There are often serious problems with misuse and diversion of narcotic rehabilitation
medication when supplied to patients as Take Away Doses (TADs) rather than as a daily
dose given under supervision at a pharmacy. Despite this, TADs are often supplied in
narcotic rehabilitation programs to help patients live normal lives, promote rehabilitation,
improve retention in treatment, reduce congregation at dispensing points and improve
access to treatment. Problems arise because TADs are taken unsupervised with no
monitoring to ensure that they are taken as prescribed. There is also no "intoxication"
assessment of the patients immediately prior to dosing to ensure it is safe for the patient
to consume a TAD. There is also no suitable technology currently available to remedy
this situation. The University of Tasmania Medical Engineering Research Group is
working to develop suitable technology for secure remote storage and delivery of TADs
together with remote assessment of patients immediately prior to TAD delivery. The use
of this system has been named tele-drug-rehabilitation. This thesis is concerned with the
communication and remote dispensing of tablets required for this technology. A new
word 'tele-dosing' has been coined for this part.
The tele-drug-rehabilitation system featured video and audio communication between a
local (clinician) and remote (patient) PC and the remote control of a tablet dispenser in
the remote location. LabV1EW graphical programming was used to develop the
communication software, the user interface and the external dispenser control. A laptop
was used at the patient site and a desktop at clinician's site both running on Windows XP.
A webcam and 3.5mm microphone and headset were used in each side. MJPEG and way
format were used for video and audio respectively. The patient's computer and the
clinician's computer were connected through a Local Area Network (LAN). The
dispenser was connected to the patient's computer through a serial port. For remote
dispensing, the software provides a mechanism to remotely operate the medication
dispenser. The tablet dispenser was designed to hold up to five tablets of buprenorphine.
Through the system, the clinician interacts with the patient through video and audio and
provides supervisory control of the dispenser. This enables assessment of the patient prior
to dispensing, activation of the dispenser only after a satisfactory assessment outcome, and monitoring of the dosing process. The concepts and the programs used in developing
the system are described.
The system was initially trialed with ten dummy patients using plastic tablets. User
feedback was used for continuous improvement of the software and the hardware.
Finally, the system was trialed and evaluated with two real patients in a controlled
environment. Buprenorphine tablets were used in the trials. The trials were successful.
Each patient as well as the doctor, was given a set of questionnaires to fill out after the
experiment. The questions included the quality of video, audio and audio-video
combined, the perception of safety, successful dispensing, comparison of the remote
monitoring compared to going to the pharmacist, the cost patients are willing to pay for
the system and others.
Trials with dummy patients found the compression level and resolution of image frames
suitable for the system.
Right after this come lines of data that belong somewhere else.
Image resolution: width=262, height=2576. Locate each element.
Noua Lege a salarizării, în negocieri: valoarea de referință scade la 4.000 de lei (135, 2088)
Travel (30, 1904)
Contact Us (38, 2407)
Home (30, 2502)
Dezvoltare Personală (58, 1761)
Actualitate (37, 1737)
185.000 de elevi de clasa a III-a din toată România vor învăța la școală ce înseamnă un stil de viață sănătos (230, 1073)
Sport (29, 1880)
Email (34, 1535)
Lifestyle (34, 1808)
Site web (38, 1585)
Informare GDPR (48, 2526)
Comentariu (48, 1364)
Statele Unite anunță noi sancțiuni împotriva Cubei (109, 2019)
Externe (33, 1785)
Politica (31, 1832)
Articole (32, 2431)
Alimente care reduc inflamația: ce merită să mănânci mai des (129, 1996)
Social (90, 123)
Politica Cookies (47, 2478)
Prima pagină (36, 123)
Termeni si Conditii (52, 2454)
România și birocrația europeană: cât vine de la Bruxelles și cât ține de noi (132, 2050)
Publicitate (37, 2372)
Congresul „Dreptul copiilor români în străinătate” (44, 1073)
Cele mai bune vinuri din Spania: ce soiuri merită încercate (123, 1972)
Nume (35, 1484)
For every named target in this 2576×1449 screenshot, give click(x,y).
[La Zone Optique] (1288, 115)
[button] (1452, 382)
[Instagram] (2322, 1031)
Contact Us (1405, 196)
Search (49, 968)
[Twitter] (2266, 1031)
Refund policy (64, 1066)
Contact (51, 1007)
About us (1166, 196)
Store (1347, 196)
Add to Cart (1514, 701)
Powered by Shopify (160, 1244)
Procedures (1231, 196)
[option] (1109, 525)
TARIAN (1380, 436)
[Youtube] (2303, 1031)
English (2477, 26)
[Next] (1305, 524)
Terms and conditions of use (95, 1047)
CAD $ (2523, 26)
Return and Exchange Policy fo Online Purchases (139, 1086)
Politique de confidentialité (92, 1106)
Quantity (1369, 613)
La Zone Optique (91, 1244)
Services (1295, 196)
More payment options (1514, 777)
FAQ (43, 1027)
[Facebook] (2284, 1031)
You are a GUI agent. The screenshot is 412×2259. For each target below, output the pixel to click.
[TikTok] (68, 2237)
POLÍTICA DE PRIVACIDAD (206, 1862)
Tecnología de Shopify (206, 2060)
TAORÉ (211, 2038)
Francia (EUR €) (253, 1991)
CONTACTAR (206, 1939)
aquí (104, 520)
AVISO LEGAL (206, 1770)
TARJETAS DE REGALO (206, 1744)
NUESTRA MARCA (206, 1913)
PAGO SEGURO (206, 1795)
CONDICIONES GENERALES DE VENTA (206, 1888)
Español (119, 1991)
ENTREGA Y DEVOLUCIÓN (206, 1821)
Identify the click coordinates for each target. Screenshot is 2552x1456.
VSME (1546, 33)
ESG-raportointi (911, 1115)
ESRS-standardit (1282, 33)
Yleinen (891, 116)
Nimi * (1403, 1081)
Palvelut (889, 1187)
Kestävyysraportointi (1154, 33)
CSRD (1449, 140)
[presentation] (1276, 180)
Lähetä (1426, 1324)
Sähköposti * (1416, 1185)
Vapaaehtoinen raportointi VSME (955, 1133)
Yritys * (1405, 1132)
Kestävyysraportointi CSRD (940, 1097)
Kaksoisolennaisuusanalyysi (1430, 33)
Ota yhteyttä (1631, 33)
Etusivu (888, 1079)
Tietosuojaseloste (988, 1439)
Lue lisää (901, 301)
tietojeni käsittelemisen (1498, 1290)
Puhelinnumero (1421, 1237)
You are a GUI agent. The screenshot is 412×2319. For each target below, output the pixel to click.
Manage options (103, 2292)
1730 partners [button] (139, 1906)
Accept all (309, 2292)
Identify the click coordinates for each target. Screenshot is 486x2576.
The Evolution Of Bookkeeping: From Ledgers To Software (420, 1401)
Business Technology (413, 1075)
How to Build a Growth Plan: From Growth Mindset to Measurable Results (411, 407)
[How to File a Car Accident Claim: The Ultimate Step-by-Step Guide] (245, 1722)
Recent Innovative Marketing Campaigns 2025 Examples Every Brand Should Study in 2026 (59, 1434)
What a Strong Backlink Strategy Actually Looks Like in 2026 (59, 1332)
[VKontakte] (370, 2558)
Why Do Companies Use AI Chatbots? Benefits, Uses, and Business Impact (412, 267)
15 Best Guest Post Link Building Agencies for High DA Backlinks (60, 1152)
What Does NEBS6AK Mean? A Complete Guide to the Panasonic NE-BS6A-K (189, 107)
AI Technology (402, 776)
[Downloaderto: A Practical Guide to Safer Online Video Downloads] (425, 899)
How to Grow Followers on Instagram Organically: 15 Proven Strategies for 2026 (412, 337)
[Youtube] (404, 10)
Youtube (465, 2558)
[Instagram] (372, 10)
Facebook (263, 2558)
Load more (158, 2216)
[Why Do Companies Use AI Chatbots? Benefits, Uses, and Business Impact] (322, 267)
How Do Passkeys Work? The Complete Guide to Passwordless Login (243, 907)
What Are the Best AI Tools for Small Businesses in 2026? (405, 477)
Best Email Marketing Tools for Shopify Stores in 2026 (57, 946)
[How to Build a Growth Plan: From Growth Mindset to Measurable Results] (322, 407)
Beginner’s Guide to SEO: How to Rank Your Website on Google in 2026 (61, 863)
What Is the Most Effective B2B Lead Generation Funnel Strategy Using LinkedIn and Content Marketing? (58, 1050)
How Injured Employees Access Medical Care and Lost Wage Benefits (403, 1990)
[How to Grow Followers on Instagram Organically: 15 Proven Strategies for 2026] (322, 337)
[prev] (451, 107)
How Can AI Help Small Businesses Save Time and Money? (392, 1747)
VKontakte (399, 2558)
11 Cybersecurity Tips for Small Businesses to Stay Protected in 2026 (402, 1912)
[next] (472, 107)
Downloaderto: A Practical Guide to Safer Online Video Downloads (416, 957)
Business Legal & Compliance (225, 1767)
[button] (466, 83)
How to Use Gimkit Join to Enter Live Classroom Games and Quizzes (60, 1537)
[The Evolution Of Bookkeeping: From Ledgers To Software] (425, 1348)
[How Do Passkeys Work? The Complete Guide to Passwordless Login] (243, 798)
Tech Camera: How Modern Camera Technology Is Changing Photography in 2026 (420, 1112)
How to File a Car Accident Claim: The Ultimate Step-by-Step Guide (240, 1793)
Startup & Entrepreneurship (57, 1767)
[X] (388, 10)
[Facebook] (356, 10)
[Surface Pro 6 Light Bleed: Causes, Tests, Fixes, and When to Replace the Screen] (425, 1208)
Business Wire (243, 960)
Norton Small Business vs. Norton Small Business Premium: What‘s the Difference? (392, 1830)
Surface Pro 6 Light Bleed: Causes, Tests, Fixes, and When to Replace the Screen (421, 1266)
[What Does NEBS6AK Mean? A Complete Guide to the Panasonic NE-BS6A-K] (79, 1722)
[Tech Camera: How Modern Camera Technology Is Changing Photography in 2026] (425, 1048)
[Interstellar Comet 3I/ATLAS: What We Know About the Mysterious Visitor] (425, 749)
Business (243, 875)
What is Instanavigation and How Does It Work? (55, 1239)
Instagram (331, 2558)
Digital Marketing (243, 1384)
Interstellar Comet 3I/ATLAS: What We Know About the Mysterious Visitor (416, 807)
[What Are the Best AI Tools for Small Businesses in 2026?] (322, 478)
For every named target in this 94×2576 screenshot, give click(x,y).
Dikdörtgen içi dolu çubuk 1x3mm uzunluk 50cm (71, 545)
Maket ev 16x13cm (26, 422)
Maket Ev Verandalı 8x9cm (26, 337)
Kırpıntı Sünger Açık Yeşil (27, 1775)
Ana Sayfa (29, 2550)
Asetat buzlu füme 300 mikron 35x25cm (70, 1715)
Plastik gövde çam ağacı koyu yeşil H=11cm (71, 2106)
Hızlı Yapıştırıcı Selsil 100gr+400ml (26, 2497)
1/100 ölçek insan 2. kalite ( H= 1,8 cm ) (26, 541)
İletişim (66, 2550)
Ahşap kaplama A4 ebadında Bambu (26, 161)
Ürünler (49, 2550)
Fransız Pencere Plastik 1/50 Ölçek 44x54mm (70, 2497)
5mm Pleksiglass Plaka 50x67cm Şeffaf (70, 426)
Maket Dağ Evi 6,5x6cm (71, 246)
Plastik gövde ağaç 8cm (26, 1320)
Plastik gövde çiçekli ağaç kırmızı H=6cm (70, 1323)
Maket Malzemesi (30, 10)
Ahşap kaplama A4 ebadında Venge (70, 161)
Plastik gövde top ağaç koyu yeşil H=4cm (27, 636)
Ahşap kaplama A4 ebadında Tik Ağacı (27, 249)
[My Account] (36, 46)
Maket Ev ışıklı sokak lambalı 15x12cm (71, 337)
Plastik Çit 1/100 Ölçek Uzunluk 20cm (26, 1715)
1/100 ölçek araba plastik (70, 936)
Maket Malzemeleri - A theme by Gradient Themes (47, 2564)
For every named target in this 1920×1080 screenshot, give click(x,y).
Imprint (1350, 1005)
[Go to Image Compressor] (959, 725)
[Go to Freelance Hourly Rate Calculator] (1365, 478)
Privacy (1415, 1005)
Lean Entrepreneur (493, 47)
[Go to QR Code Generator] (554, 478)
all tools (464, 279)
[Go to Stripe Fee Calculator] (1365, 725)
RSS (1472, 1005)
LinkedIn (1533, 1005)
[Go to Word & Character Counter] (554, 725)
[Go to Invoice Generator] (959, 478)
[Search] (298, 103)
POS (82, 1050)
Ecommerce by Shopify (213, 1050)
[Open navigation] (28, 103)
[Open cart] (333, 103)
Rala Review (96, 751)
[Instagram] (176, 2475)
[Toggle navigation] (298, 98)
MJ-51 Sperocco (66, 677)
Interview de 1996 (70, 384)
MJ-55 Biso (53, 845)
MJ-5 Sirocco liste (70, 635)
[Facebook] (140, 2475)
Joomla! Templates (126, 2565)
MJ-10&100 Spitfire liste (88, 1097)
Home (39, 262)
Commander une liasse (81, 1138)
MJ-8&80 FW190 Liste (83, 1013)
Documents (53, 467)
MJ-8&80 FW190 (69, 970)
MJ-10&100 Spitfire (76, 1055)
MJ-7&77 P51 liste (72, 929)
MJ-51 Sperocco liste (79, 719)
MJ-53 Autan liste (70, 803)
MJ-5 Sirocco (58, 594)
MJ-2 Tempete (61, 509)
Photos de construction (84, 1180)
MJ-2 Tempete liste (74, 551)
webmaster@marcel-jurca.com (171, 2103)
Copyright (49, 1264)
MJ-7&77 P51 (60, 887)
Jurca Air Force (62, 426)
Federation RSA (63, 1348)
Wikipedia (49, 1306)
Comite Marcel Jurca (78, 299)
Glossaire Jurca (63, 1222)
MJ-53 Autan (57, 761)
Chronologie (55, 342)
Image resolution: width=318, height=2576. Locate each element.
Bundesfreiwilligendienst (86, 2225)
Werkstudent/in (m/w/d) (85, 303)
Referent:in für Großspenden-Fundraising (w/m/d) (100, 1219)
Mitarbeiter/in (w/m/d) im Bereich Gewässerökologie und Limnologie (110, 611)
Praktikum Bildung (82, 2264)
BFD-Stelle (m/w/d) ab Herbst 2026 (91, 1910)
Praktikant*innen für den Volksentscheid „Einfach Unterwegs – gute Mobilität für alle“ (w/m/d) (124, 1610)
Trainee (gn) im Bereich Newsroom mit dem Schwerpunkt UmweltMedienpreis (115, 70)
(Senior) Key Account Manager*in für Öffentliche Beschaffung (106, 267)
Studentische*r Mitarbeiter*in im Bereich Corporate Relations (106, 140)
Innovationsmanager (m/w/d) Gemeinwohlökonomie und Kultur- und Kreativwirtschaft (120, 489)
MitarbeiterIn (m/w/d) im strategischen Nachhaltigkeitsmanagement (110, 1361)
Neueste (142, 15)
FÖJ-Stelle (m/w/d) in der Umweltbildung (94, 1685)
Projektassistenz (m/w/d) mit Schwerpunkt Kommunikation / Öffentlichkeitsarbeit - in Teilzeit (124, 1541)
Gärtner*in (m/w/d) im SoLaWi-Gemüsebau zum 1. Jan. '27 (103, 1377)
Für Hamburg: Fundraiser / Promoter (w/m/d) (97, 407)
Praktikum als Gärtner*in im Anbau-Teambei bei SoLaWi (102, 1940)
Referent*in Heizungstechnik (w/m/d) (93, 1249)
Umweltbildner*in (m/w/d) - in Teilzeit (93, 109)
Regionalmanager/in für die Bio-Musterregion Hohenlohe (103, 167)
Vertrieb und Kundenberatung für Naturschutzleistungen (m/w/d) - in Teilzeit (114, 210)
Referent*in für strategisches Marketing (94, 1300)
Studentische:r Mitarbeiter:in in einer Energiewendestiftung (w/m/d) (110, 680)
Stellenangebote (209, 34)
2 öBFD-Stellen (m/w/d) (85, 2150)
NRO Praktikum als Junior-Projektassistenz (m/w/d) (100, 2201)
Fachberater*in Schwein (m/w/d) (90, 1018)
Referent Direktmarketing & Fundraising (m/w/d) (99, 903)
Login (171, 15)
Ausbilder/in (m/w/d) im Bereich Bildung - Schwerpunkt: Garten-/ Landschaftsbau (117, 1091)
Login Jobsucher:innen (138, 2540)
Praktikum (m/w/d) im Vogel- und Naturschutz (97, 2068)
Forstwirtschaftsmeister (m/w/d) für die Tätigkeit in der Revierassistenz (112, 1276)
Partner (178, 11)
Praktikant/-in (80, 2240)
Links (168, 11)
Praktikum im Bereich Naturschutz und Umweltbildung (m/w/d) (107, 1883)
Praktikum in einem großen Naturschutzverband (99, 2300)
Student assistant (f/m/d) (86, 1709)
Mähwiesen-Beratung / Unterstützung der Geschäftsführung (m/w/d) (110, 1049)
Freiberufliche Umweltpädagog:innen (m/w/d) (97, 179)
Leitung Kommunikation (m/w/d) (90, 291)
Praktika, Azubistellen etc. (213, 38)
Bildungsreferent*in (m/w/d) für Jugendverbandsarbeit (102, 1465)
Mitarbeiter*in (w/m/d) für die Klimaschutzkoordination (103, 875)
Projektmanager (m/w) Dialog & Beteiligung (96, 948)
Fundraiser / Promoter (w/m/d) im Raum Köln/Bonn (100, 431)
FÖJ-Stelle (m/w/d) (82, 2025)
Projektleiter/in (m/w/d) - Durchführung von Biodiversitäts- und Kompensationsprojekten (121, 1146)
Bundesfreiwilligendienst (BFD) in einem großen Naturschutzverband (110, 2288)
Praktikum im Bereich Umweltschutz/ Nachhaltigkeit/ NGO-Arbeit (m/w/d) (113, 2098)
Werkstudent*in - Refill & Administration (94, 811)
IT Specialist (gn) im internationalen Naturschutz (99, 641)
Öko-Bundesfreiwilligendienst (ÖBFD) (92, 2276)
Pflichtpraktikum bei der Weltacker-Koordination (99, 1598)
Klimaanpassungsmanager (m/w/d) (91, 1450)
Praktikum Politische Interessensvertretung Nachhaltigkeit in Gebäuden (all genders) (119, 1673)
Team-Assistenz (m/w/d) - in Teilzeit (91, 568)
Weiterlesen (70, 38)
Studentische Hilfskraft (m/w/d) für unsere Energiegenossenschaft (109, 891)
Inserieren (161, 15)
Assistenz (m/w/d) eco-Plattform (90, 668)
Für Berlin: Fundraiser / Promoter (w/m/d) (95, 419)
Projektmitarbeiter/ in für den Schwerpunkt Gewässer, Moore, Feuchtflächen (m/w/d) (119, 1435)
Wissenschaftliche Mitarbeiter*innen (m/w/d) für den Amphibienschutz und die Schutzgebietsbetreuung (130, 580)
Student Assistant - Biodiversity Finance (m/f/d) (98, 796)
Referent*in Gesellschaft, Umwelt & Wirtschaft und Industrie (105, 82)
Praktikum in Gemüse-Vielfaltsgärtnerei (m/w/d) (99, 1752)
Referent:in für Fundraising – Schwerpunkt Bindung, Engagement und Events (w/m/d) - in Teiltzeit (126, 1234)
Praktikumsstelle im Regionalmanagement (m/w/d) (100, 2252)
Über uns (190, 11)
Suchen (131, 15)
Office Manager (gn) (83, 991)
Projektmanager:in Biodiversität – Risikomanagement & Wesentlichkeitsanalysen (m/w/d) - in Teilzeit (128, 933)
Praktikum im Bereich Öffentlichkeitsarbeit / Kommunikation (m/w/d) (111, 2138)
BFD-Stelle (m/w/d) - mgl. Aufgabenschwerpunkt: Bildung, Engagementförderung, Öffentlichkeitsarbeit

MJPEG based video communication was found to be suitable
enough for video communication. The user experience of audio communication was also
positive. The dispensing of Buprenorphine tablets to real patients was successful and in
the correct order in all trials with real patients. Feedback from the real patients was
positive indicating the system was usable and functional and they would prefer home
dosing with this system in preference to daily pharmacy visits.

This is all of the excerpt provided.